Esa Ataraxia no es la ausencia de emociones, sino la capacidad de no dejarse arrastrar por ellas. Y el estoicismo añade un elemento práctico: concentrarse en lo que está bajo nuestro control y aceptar lo que no lo está. En mi caso, podía controlar cómo interpretaba mi estado emocional, pero no siempre mis emociones en sí mismas.

Los relatos que nos contamos son profundamente personales, pero no siempre son verdad o precisos. Muchos son teñidos por emociones y sentimientos que pueden subjetivarlo todo y que pueden desvanecerse con un cinismo increíble. 

No con esto desconozco que exista la depresión, en la que he estado muchas veces en mi vida.

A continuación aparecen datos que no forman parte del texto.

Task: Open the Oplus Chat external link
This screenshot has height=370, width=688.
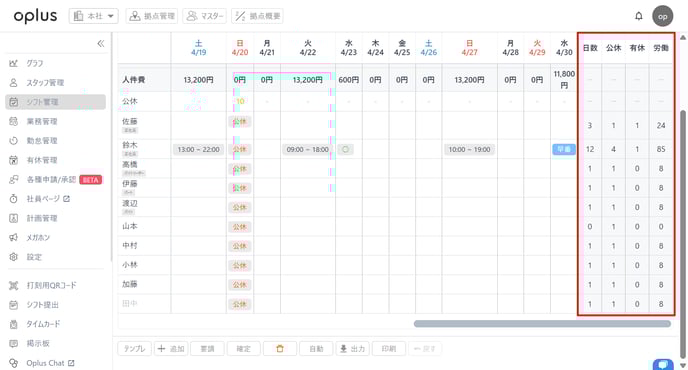Action: (x=50, y=363)
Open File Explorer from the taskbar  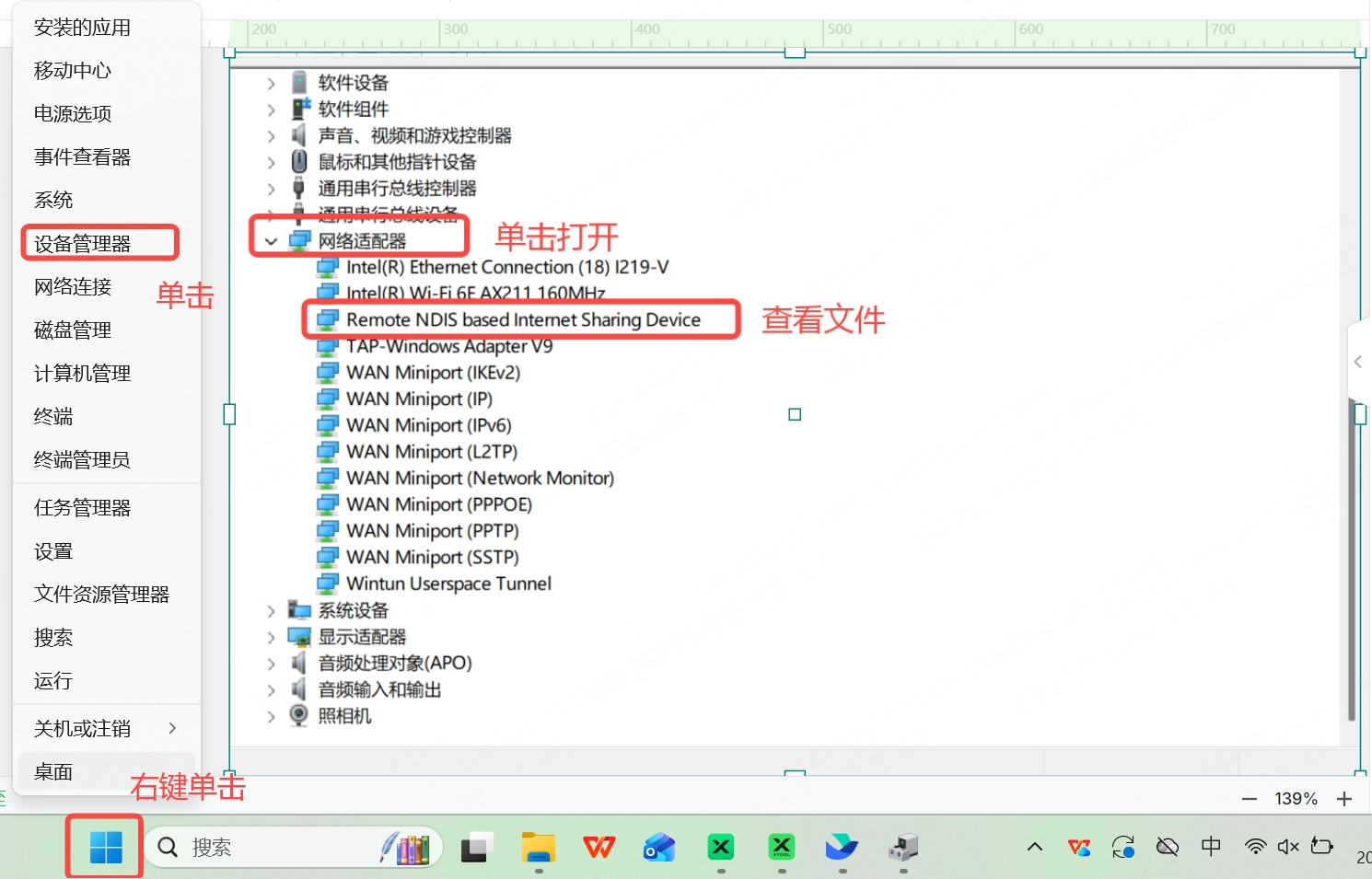coord(539,847)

Tampoco desvirtúo el papel de la salud mental; pero sí debo insistir en que debe haber un cuestionamiento sobre el relato que nosotros mismos nos contamos al interior y que a veces pasa sin ser retado.

Cuestionar lo que creemos, identificar las ideas que sustentan nuestros pensamientos, también ayuda a cambiar el prisma con el que observamos los colores de la realidad. 

La clave, entonces, no es evitar las emociones o negar su existencia, sino observarlas con cuidado, desmontarlas cuando sea necesario y, sobre todo, reescribir los relatos que nos contamos con una mezcla agradecida de compasión y lógica. Al hacerlo, encontramos un terreno más estable desde el cual vivir, incluso en medio de las tormentas.

Al final, no estaba en depresión. Solo fue una racha difícil y retadora de días que se esfumó lentamente. El sol volvió a salir y me di otra oportunidad de pensar y pensarme diferente.

Si podemos, como decía Séneca, aprender a distinguir entre lo que imaginamos y lo que realmente nos afecta, estaremos un paso más cerca de esa serenidad que Epicuro describía como el mayor placer.